▶ _Your objective_:
Reproduce word for word every line of the data, from the first line through the line containing "Click the a)", with both of those lines included.

Item coordinate data:
···
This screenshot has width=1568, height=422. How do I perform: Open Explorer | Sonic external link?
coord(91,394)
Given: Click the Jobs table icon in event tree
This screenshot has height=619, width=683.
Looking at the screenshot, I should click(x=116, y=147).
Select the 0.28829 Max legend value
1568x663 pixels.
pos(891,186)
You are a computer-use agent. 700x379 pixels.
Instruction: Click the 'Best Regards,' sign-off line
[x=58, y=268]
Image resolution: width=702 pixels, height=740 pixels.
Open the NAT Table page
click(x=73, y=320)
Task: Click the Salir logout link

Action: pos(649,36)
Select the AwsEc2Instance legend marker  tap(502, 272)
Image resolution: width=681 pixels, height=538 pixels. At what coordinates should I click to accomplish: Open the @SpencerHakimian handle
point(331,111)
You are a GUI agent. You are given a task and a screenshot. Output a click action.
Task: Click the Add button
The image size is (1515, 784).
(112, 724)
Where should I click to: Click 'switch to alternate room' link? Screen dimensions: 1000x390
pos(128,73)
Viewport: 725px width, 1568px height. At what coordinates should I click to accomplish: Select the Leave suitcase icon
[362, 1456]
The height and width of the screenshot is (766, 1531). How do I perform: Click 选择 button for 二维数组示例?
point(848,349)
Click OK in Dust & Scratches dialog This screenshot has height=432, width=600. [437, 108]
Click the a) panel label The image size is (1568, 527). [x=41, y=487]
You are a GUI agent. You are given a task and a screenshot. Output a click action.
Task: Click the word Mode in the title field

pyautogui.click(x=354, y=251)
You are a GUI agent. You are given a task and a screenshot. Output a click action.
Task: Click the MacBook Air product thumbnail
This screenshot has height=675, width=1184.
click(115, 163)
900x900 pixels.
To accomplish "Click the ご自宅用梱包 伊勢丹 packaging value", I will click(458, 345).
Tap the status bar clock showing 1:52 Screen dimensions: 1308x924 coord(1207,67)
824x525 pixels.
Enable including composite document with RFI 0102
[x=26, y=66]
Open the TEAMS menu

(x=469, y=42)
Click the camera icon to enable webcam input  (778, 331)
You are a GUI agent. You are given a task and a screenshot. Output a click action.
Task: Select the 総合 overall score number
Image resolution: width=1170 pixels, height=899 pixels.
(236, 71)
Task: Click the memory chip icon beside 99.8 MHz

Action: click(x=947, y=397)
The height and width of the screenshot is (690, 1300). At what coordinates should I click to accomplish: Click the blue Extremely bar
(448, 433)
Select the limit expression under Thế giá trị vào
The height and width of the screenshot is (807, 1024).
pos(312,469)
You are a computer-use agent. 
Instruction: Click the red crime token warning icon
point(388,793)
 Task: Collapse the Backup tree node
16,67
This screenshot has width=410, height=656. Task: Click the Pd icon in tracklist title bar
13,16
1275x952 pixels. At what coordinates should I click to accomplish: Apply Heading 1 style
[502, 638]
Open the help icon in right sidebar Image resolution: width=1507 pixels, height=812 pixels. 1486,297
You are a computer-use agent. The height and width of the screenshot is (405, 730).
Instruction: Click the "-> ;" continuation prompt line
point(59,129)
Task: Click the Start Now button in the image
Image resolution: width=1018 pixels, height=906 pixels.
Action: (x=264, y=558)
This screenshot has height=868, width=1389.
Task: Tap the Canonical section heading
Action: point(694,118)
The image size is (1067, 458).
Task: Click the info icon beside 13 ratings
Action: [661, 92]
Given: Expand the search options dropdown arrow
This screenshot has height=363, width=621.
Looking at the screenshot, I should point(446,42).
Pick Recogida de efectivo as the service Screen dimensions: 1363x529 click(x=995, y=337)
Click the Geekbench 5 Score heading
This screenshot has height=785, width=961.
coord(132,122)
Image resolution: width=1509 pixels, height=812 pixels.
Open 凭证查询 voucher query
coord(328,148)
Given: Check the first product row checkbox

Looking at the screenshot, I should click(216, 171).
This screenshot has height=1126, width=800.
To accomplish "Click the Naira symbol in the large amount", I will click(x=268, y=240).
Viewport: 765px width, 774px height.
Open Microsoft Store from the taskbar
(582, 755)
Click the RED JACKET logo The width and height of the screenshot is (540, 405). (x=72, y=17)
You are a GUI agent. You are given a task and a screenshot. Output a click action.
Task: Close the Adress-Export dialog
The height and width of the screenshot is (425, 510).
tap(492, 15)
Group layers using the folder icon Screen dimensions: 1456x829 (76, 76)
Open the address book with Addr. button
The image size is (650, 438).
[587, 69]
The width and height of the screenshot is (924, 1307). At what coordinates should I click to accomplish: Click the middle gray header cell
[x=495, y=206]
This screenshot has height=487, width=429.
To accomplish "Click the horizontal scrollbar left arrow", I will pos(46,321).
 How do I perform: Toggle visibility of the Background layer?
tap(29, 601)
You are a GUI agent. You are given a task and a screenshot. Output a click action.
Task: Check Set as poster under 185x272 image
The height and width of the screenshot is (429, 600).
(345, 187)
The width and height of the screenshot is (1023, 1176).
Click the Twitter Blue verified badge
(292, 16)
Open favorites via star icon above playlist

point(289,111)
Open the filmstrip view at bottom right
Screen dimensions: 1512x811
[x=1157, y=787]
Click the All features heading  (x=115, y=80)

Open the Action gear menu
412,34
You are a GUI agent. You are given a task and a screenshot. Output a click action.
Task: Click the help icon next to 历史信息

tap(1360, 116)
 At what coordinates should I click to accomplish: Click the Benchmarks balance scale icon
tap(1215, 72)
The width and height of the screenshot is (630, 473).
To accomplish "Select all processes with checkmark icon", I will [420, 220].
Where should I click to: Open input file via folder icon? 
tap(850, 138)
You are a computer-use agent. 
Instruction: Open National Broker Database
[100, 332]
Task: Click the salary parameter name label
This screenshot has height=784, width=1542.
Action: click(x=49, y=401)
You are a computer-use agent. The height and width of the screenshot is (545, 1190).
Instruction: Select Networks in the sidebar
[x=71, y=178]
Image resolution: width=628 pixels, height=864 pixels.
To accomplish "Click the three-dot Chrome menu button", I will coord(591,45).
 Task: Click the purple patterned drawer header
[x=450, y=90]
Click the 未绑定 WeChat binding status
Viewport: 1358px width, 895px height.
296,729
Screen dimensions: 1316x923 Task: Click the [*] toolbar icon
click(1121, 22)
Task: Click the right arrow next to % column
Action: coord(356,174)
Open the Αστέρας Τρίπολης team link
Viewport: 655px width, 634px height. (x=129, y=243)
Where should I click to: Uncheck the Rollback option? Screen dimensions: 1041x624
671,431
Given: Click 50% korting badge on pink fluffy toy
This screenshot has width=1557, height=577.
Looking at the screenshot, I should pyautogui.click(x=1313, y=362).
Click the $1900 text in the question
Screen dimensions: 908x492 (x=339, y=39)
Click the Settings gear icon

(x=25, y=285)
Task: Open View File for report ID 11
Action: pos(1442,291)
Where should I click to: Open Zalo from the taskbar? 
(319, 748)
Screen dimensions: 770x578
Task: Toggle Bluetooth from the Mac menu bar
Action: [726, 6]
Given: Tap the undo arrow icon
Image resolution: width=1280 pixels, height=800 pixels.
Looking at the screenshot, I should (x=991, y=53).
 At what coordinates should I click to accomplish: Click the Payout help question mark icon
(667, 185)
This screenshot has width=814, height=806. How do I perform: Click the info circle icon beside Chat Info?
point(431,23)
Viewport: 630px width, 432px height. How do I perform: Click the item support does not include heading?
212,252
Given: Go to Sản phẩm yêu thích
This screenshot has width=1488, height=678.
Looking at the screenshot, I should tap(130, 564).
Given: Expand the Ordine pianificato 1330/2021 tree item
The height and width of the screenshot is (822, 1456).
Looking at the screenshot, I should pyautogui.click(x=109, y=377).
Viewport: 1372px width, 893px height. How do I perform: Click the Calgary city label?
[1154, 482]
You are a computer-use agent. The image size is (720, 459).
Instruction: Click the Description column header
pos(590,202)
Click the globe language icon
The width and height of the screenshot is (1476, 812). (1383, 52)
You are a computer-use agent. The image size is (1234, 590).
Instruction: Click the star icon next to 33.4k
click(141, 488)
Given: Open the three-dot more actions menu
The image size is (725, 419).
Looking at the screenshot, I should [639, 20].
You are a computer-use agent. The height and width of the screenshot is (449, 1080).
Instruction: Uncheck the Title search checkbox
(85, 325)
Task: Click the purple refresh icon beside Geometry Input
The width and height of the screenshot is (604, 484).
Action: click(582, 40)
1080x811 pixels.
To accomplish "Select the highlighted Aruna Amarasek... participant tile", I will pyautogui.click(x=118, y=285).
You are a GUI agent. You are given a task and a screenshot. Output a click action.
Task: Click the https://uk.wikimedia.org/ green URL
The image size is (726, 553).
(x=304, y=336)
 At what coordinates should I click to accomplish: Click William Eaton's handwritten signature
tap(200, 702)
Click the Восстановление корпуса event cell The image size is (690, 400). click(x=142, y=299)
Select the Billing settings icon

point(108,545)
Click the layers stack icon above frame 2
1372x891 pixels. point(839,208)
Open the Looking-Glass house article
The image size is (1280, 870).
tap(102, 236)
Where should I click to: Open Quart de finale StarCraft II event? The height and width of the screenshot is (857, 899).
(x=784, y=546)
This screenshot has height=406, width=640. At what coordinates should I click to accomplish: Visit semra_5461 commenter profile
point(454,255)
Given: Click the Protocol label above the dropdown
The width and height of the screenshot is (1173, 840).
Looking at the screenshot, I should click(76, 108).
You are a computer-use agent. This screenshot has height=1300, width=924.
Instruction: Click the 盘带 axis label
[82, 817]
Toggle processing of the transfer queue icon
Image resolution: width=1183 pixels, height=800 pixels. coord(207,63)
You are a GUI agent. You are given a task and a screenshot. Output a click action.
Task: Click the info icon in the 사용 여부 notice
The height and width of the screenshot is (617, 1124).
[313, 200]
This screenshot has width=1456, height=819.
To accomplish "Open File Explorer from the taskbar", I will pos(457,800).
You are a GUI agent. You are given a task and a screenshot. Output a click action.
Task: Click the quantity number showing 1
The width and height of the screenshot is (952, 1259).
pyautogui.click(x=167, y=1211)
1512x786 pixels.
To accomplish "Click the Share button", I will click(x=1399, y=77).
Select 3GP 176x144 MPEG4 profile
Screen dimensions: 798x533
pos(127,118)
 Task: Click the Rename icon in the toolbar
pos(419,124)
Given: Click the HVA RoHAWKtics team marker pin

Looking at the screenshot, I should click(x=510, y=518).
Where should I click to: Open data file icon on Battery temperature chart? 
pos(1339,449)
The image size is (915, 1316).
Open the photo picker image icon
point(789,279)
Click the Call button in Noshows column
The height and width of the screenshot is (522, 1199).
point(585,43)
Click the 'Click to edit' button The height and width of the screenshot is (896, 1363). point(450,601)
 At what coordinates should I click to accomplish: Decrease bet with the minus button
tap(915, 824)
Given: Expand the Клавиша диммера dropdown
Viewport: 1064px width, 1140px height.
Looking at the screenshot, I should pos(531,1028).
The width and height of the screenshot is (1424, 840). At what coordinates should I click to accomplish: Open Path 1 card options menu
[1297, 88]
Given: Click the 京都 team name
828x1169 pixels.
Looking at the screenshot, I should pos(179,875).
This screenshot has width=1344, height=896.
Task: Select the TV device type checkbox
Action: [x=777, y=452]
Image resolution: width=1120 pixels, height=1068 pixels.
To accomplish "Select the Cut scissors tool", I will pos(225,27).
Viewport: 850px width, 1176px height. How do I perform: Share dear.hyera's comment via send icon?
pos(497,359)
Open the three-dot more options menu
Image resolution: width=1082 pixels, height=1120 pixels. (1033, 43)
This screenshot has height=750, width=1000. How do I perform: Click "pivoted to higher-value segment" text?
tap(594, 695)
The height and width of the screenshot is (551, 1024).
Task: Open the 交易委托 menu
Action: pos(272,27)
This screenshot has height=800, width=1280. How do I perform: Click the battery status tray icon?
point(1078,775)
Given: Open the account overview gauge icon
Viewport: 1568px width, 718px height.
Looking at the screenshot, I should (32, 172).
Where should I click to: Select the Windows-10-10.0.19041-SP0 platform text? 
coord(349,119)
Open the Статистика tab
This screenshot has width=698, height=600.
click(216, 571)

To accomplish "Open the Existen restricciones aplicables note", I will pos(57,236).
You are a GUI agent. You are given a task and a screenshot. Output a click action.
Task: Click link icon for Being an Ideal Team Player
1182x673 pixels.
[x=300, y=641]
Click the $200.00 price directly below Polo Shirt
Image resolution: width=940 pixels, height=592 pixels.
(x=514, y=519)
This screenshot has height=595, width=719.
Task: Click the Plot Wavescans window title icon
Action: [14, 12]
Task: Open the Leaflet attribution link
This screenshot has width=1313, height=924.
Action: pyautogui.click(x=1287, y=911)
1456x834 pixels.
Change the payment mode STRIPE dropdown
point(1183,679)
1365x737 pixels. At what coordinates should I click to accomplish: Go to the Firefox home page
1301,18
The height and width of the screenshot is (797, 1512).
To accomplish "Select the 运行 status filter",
···
▶ _Correct response_:
This screenshot has width=1568, height=422. How do I perform: Open Explorer | Sonic external link?
coord(91,394)
Given: Click the Jobs table icon in event tree
This screenshot has height=619, width=683.
Looking at the screenshot, I should click(x=116, y=147).
Select the 0.28829 Max legend value
1568x663 pixels.
pos(891,186)
You are a computer-use agent. 700x379 pixels.
Instruction: Click the 'Best Regards,' sign-off line
[x=58, y=268]
Image resolution: width=702 pixels, height=740 pixels.
Open the NAT Table page
click(x=73, y=320)
Task: Click the Salir logout link

Action: pos(649,36)
Select the AwsEc2Instance legend marker  tap(502, 272)
Image resolution: width=681 pixels, height=538 pixels. At what coordinates should I click to accomplish: Open the @SpencerHakimian handle
point(331,111)
You are a GUI agent. You are given a task and a screenshot. Output a click action.
Task: Click the Add button
The image size is (1515, 784).
(112, 724)
Where should I click to: Click 'switch to alternate room' link? Screen dimensions: 1000x390
pos(128,73)
Viewport: 725px width, 1568px height. At what coordinates should I click to accomplish: Select the Leave suitcase icon
[362, 1456]
The height and width of the screenshot is (766, 1531). How do I perform: Click 选择 button for 二维数组示例?
point(848,349)
Click OK in Dust & Scratches dialog This screenshot has height=432, width=600. [437, 108]
Click the a) panel label The image size is (1568, 527). [x=41, y=487]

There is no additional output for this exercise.